Abstract

Ischemic stroke is one of the most common causes of death worldwide and is most often caused by thrombotic processes. We investigated the changes in hsCRP and homocysteine levels, two of these risk factors, during the acute period of ischemic stroke and evaluated the relationship between these levels and the short-term prognosis. HsCRP and homocysteine levels were measured at the 2nd, 5th, and 10th days in forty patients admitted within second of an ischemic stroke. The clinical status of the patients was simultaneously evaluated with the Scandinavian stroke scale. The results were compared with 40 healthy control subjects whose age and sex were matched with the patients. The mean hsCRP levels of the patients were 9.4±7.0 mg/L on the 2nd day, 11.0±7.4 mg/L on the 5th day, and 9.2±7.0 mg/L on the 10th day. The mean hsCRP level of the control subjects was 1.7±2.9 mg/L. The mean hsCRP levels of the patients on the 2nd, 5th, and 10th days were significantly higher than the control subjects (P<.001). The patients' mean homocysteine levels were 40.6±9.6μmol/L on the 2nd day, 21.7±11.1μmol/L on the 5th day, and 20.7±9.2μmol/L on the 10th day.

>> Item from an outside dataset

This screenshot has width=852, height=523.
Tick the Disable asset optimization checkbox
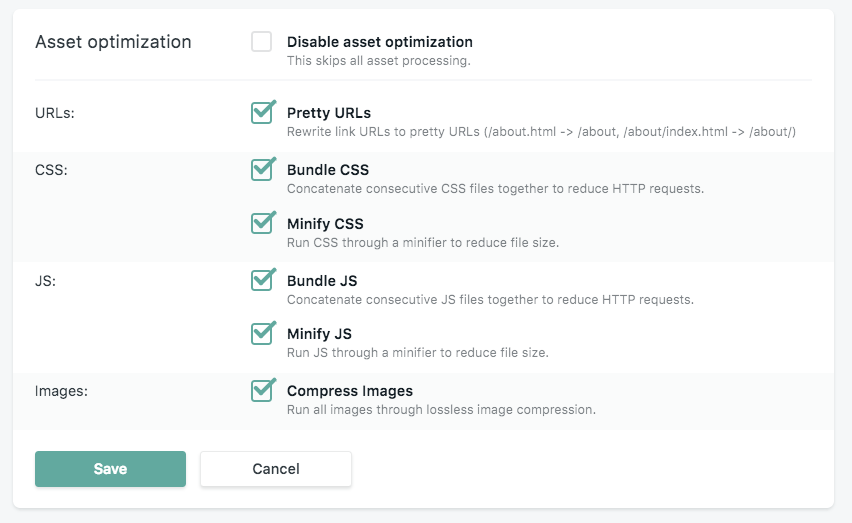(x=262, y=42)
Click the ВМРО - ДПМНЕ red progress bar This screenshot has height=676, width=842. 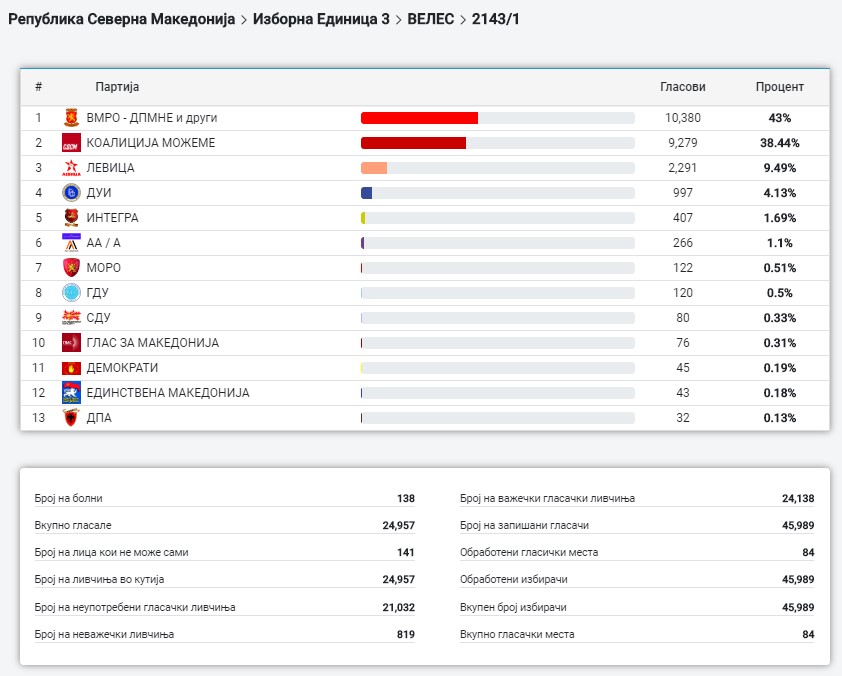click(x=419, y=118)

The mean homocysteine level of the control subjects was 11.2±1.1μmol/L. The homocysteine levels of the patients were higher than the control subjects at all times (P<.01). In conclusion, patients with stroke have a higher circulating serum hsCRP and homocysteine levels. Short-term unfavorable prognosis seems to be associated with elevated serum hsCRP levels in patients with stroke. Although serum homocysteine was found to be higher, homocysteine seems not related to prog nosis.